→ **SELECTED EXTRACT**
* * *
I also look up to people such as Bill Gates and Mark Zuckerberg. I see what they’ve done and what they did to get to where they are, which kind of set my mindset for the business.
BBG: You speak to a lot of young people and to other young entrepreneurs. What is the question they always ask most?
Jaylen: The number one question is, “How much do you make and how much are you worth?” That’s one of the questions I get asked the most.
My answer to that is after that whole situation happened two years ago, and it immediately blew up because of numbers, I went back to my team and we basically tore up the entire company and did a full rebranding to get rid of that entity.
I live by the mantra kind of followed by Zuckerberg and Bill Gates. If I focus on changing lives now, and do that because I love it, then the money will come. But I’m not worried about that.
My true net worth is the number of lives I’ve changed not the financial aspects of my life.
BBG: How did you deal with the media attention when the story was going around about your net worth? Did it change how you interacted with your peers?
Jaylen: I go to a public high school so everything that happens in the media they hear about it. They come to me asking me about it. I was in an AT&T commercial that aired. It’s been airing since January, but it aired on the last four episodes of Empire. So every kid in my school saw it.
BBG: Do you have a regular teenage life, or do you work all the time?
Jaylen: The first interview I ever did was with a guy named Tim Ezell. He asked, “What are your friends doing while you’re here?” I said, “Usually I’m working and they’re outside riding their bikes.”
That was my life getting to this point. I actually met with my mentor, who is the CEO of Schnucks Markets back in the Midwest, and he asked me if I had friends. I’m like yeah, of course. He asked, “Do you have a girlfriend?” I’m like no, I don’t have one.
He gave me four tickets to a Cardinals game, second row seat behind home plate. He said, “Take a friend; have him bring a girlfriend. You find a female friend to take with you.” He said, “You’ll learn as an entrepreneur in order to succeed especially in corporate America, you have to be well-rounded. You have to have friends who are there for you.”
* * *
→ **SOURCE EXCERPT**

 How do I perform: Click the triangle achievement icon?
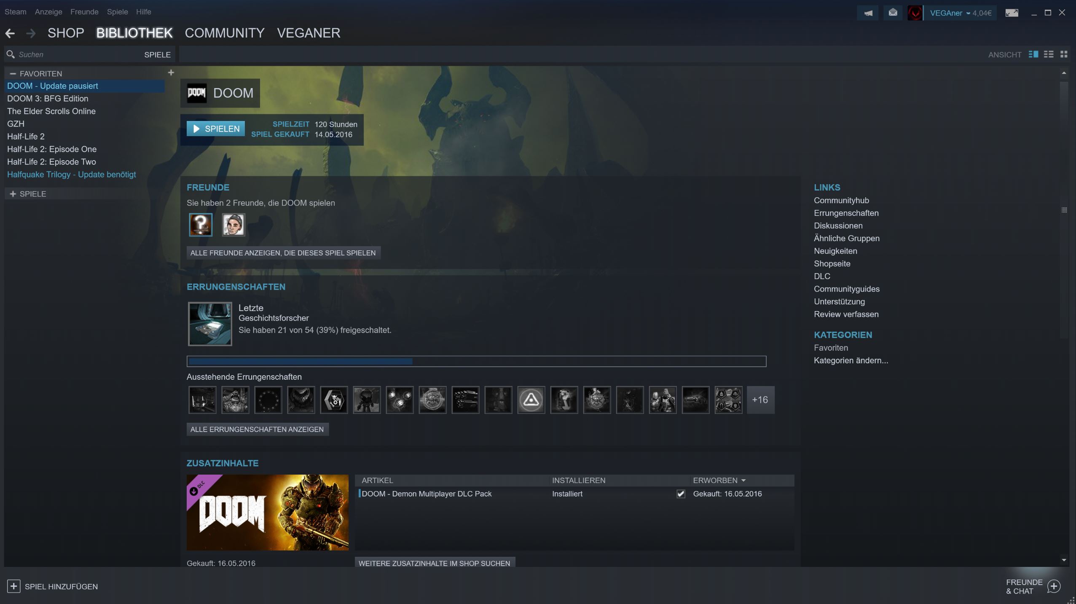[531, 400]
* * *
→ **DIRECTIVE 1**
List every person whom Jaylen names in the interview with Jaylen.
→ **DIRECTIVE 2**
Does each statement agree with the interview with Jaylen? Answer yes or no for each, and quote the words that decide it.
(a) Jaylen attends a private high school.
(b) The AT&T commercial aired on the last four episodes of Empire.
(c) Jaylen's mentor gave him two tickets to a Cardinals game.
→ **DIRECTIVE 3**
In the interview with Jaylen, what position does Jaylen's mentor hold?

→ **SOLUTION 1**
Bill Gates, Mark Zuckerberg, Tim Ezell

→ **SOLUTION 2**
(a) No: "I go to a public high school"
(b) Yes: "it aired on the last four episodes of Empire"
(c) No: "He gave me four tickets to a Cardinals game"

→ **SOLUTION 3**
He is the CEO of Schnucks Markets.